LISTED RECORDS:
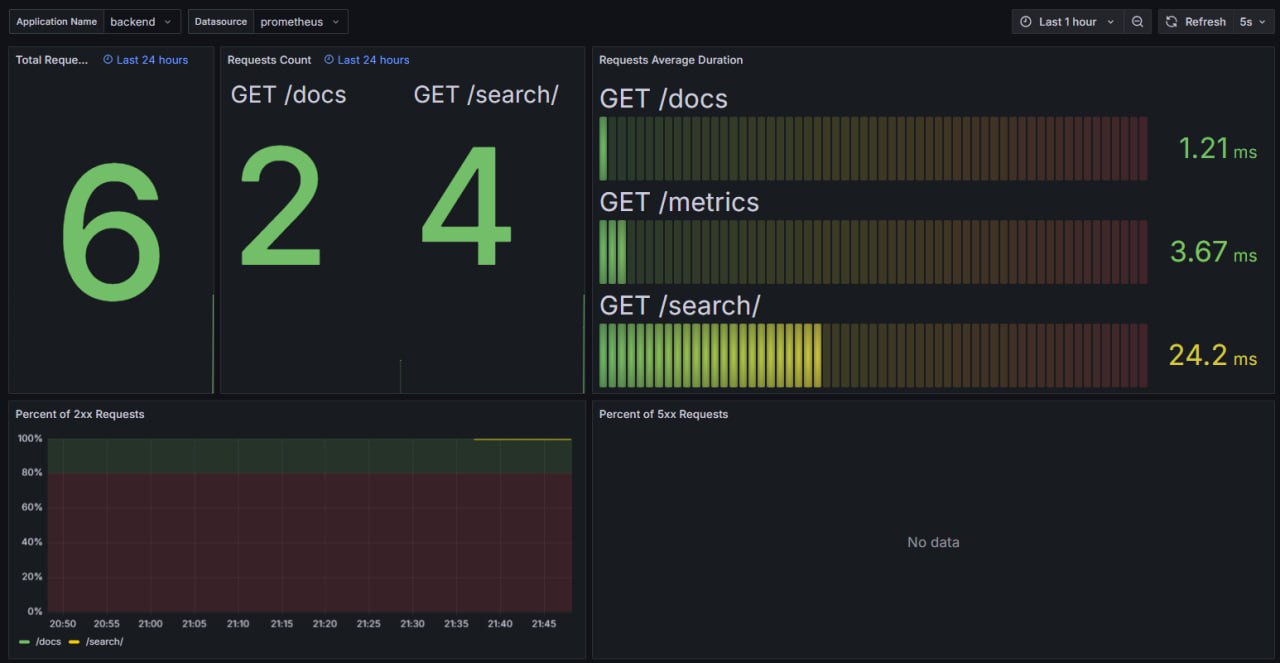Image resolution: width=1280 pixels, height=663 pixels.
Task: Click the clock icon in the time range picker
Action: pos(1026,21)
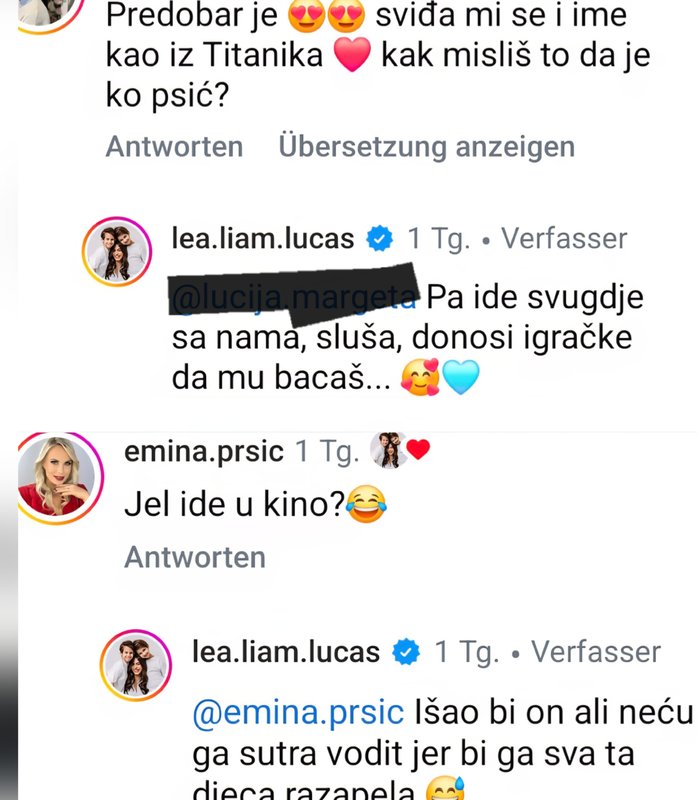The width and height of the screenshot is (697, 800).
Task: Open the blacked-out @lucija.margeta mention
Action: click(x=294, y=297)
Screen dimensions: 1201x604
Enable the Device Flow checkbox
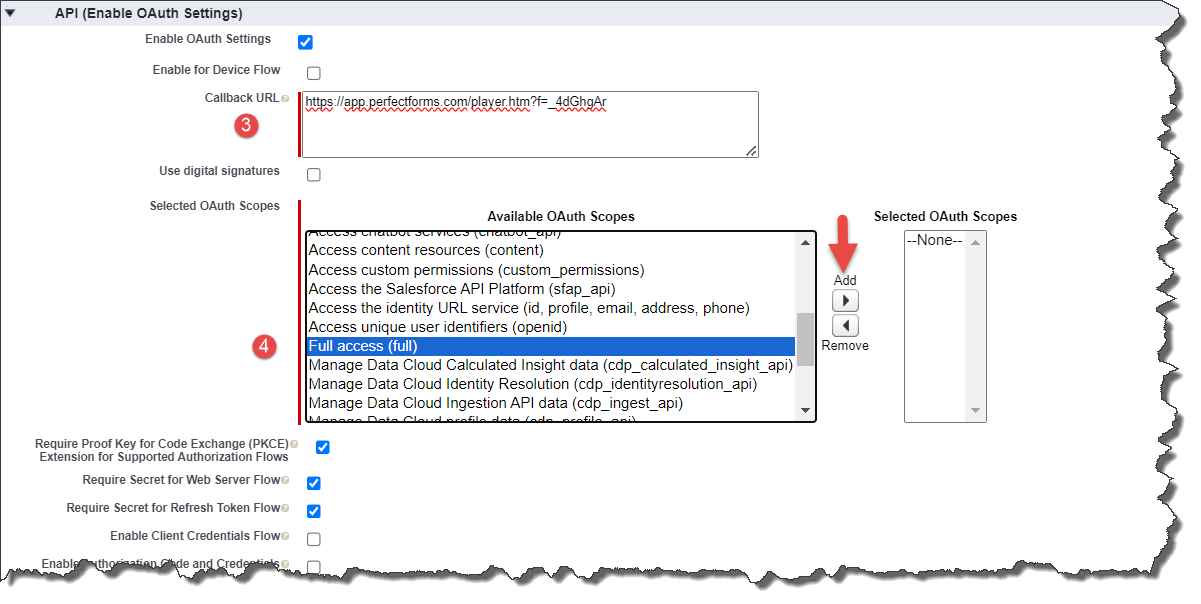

TASK PROMPT: The answer must be an exact copy of the lines from the one that holds "Screen dimensions: 1201x604" through the end of the data, both included, with no pictures.

REPLY TO THE EXERCISE:
Screen dimensions: 1201x604
Enable the Device Flow checkbox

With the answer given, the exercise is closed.